◆ EXERCISE INSTRUCTIONS:
Recast the part of the records that opens with the line containing "What do you see at coordinates (798, 2131)" and closes with the line containing "This screenshot has width=469, height=638." as a Markdown table with two columns, No. and Line. Include both of those lines, leave out blank lines, and number the rows in order.

(Collected data)
•••
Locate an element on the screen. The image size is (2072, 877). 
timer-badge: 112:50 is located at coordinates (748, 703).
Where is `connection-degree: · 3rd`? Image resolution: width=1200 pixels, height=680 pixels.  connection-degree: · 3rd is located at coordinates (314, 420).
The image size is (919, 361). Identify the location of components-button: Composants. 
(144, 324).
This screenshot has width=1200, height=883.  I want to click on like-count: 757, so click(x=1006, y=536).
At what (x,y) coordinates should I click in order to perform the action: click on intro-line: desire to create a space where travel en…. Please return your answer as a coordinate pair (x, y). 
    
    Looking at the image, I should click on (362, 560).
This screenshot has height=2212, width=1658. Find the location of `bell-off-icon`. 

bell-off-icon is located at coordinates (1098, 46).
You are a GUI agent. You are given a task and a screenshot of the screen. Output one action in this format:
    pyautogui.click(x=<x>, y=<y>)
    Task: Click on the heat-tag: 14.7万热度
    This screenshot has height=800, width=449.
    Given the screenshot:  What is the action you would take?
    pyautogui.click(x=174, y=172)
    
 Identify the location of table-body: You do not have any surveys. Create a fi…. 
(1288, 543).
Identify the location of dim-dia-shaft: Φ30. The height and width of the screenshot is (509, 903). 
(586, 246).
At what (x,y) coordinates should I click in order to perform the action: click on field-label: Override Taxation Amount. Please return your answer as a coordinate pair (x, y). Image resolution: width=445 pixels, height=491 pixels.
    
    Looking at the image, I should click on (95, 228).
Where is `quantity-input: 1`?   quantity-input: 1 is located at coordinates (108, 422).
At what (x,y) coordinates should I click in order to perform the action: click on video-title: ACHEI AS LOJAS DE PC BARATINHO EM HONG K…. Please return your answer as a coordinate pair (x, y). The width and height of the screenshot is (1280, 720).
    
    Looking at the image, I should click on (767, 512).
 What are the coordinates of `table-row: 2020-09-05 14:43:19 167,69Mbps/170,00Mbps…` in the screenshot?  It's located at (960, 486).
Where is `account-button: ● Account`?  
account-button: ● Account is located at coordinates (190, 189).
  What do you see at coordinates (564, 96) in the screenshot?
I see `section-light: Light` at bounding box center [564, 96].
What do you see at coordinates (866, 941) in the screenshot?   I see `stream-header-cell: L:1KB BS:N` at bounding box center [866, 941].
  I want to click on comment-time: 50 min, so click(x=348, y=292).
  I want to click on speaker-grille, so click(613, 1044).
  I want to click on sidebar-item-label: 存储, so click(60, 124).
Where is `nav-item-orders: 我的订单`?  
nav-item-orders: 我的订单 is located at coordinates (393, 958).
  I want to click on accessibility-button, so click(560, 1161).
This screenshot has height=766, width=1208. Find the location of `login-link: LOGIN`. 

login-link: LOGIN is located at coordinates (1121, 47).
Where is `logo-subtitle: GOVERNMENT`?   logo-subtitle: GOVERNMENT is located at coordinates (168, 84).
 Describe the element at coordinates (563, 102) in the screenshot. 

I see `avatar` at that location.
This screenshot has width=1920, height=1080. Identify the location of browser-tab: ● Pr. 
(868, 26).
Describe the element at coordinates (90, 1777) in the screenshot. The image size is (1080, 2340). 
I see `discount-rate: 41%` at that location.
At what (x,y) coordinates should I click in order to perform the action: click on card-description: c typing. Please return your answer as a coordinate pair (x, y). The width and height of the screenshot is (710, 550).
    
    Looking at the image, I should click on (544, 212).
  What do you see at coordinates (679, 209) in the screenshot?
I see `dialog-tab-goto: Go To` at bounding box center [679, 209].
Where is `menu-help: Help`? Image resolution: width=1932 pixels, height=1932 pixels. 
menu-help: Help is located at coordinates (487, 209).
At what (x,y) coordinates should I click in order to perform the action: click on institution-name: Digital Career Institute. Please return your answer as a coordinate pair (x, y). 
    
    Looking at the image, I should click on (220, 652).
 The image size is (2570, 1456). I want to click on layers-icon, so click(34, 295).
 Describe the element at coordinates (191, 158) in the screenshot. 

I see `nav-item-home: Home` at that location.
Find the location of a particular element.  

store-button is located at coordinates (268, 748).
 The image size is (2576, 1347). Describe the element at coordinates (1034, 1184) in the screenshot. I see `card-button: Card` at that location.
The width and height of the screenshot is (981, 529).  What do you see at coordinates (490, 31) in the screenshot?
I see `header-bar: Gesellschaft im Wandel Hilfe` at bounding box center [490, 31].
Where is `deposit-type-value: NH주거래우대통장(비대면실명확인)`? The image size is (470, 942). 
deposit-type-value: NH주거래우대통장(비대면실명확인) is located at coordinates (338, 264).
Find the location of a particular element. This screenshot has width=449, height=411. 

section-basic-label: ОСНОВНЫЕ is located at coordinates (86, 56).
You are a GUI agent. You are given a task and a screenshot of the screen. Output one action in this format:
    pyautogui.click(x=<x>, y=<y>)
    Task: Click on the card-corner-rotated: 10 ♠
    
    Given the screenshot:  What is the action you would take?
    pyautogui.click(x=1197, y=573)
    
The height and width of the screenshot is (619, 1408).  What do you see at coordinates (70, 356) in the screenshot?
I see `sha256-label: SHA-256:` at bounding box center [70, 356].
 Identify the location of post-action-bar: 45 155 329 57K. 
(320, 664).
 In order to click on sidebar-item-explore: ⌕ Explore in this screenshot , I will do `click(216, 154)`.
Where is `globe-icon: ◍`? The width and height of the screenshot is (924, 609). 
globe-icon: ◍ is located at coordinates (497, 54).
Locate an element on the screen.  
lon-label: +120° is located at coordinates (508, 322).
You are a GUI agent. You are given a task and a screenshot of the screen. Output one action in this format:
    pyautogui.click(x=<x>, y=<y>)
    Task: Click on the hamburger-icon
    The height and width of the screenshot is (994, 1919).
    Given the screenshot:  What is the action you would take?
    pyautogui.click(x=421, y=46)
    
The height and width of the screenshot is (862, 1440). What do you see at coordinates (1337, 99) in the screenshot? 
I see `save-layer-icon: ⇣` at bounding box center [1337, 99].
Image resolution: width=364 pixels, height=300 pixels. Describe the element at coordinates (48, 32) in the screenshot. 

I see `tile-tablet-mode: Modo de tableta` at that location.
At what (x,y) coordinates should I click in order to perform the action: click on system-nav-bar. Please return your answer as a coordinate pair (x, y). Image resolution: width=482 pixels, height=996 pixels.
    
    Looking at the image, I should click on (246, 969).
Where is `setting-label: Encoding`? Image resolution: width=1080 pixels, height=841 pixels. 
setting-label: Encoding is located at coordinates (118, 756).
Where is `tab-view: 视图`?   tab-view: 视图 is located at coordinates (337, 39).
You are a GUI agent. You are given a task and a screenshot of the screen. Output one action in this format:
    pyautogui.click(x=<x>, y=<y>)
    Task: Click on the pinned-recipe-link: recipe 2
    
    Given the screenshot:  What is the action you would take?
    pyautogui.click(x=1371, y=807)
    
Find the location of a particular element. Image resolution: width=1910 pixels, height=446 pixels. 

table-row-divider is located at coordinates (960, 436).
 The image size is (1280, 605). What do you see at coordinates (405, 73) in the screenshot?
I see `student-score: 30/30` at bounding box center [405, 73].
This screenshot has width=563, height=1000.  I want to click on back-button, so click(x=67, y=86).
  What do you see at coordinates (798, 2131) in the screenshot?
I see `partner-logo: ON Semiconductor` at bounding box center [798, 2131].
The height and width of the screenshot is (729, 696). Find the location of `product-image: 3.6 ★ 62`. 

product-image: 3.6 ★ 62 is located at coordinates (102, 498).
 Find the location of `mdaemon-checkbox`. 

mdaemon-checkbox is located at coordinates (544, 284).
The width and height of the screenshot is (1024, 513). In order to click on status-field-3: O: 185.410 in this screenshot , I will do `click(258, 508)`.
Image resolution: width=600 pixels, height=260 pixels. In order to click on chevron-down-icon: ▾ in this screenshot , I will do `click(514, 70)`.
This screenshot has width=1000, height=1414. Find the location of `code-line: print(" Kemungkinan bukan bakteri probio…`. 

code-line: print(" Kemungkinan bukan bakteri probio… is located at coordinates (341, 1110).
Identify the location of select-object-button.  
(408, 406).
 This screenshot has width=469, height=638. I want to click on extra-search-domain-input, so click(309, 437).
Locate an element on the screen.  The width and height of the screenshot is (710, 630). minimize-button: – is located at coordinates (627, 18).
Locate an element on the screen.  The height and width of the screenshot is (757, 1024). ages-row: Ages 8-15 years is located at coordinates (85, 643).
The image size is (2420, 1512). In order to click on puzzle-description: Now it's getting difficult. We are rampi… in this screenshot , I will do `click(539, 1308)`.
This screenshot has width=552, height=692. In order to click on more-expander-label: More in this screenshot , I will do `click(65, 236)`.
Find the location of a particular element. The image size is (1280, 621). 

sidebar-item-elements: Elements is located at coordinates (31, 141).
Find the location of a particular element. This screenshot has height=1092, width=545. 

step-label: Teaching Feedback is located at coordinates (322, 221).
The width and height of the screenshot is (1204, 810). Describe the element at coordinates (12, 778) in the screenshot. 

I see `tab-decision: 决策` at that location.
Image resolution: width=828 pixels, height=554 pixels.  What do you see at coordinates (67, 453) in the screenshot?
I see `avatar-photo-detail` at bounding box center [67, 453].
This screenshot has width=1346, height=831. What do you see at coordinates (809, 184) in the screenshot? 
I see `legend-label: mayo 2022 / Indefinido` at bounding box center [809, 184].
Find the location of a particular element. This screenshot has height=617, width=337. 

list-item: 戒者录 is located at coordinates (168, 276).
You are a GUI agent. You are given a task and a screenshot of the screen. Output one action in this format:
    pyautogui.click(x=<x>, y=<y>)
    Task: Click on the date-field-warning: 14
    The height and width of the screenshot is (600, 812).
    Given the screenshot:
•••
◆ OUTPUT OF THE TASK:
| No. | Line |
|---|---|
| 1 |   What do you see at coordinates (798, 2131) in the screenshot? |
| 2 | I see `partner-logo: ON Semiconductor` at bounding box center [798, 2131]. |
| 3 | The height and width of the screenshot is (729, 696). Find the location of `product-image: 3.6 ★ 62`.  |
| 4 | product-image: 3.6 ★ 62 is located at coordinates (102, 498). |
| 5 |  Find the location of `mdaemon-checkbox`.  |
| 6 | mdaemon-checkbox is located at coordinates (544, 284). |
| 7 | The width and height of the screenshot is (1024, 513). In order to click on status-field-3: O: 185.410 in this screenshot , I will do `click(258, 508)`. |
| 8 | Image resolution: width=600 pixels, height=260 pixels. In order to click on chevron-down-icon: ▾ in this screenshot , I will do `click(514, 70)`. |
| 9 | This screenshot has width=1000, height=1414. Find the location of `code-line: print(" Kemungkinan bukan bakteri probio…`.  |
| 10 | code-line: print(" Kemungkinan bukan bakteri probio… is located at coordinates (341, 1110). |
| 11 | Identify the location of select-object-button.   |
| 12 | (408, 406). |
| 13 |  This screenshot has width=469, height=638. I want to click on extra-search-domain-input, so click(309, 437). |